_Goal_.
Reproduce the material below with "Zoom tool" replaced by "Magnifier tool" and all else unchanged. Omit the pictures.

_Provided information_.
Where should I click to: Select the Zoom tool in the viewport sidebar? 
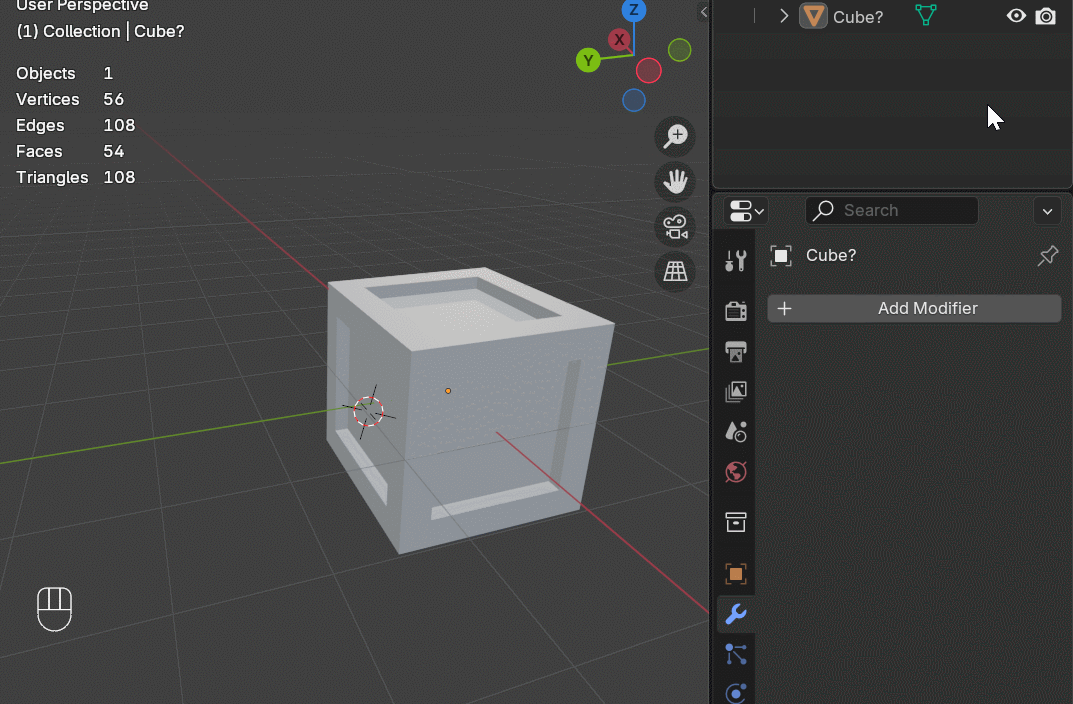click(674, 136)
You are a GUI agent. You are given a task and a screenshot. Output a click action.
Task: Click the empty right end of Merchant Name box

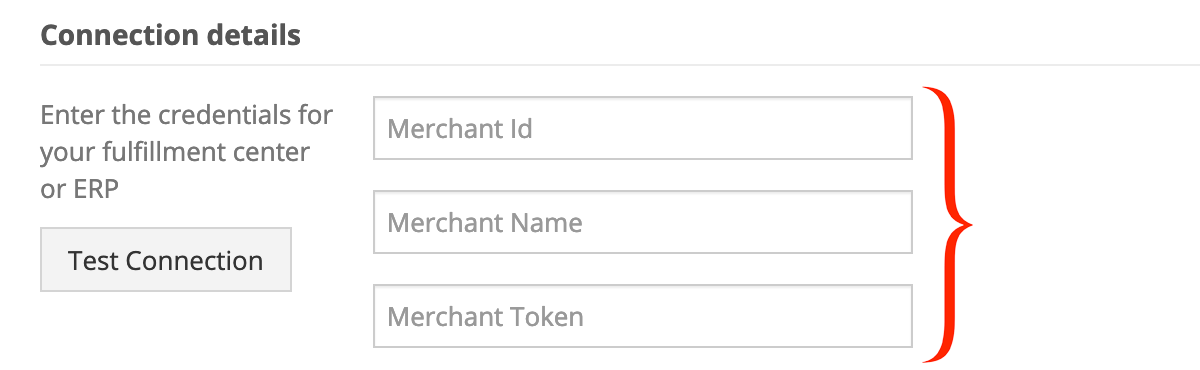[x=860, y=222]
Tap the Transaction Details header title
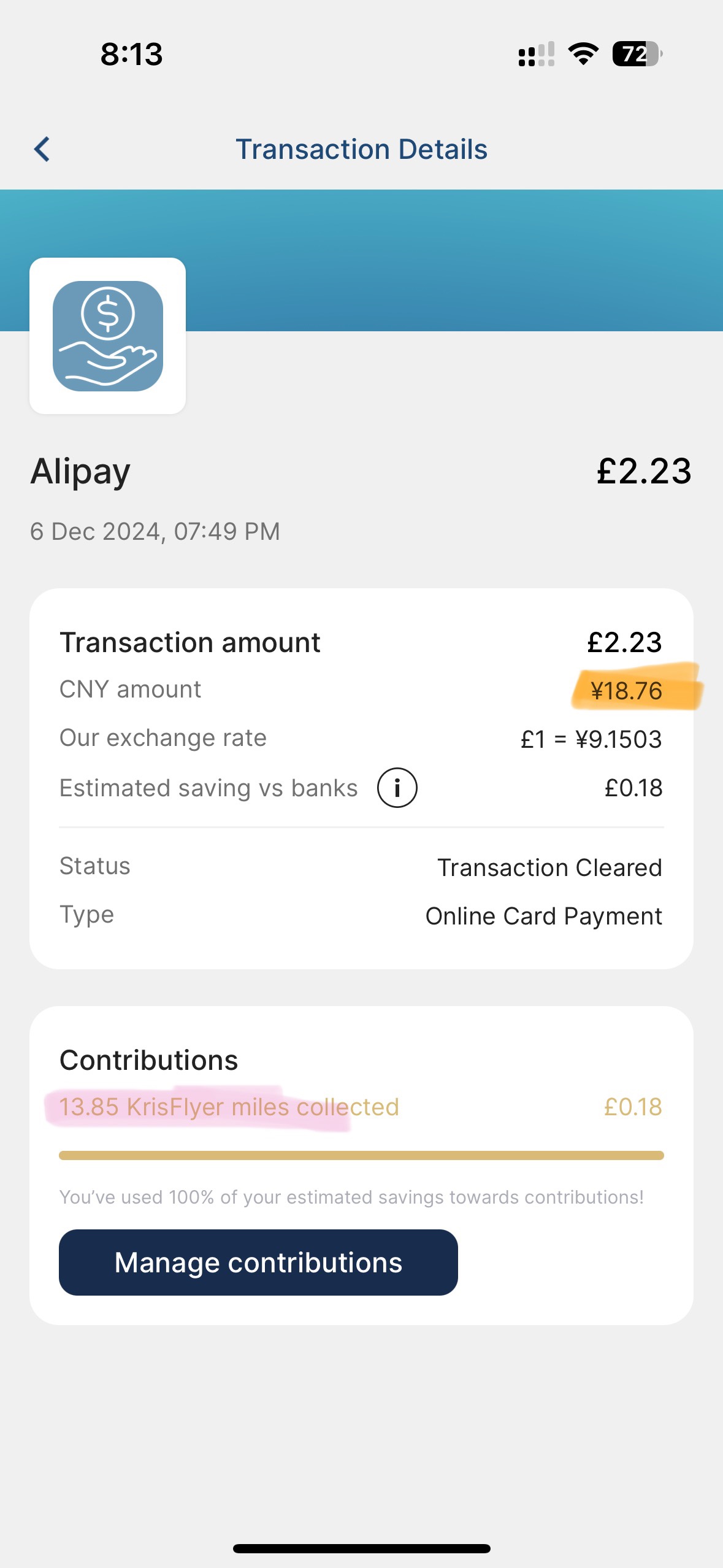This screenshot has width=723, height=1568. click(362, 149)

_Full output_.
Where should I click to: Select the Magnifier tool in the viewport sidebar? 
click(674, 136)
You are a GUI agent. You are given a task and a screenshot. Output a click action.
Task: Click the empty right end of Merchant Name box

[x=860, y=222]
Tap the Transaction Details header title
This screenshot has width=723, height=1568. click(362, 149)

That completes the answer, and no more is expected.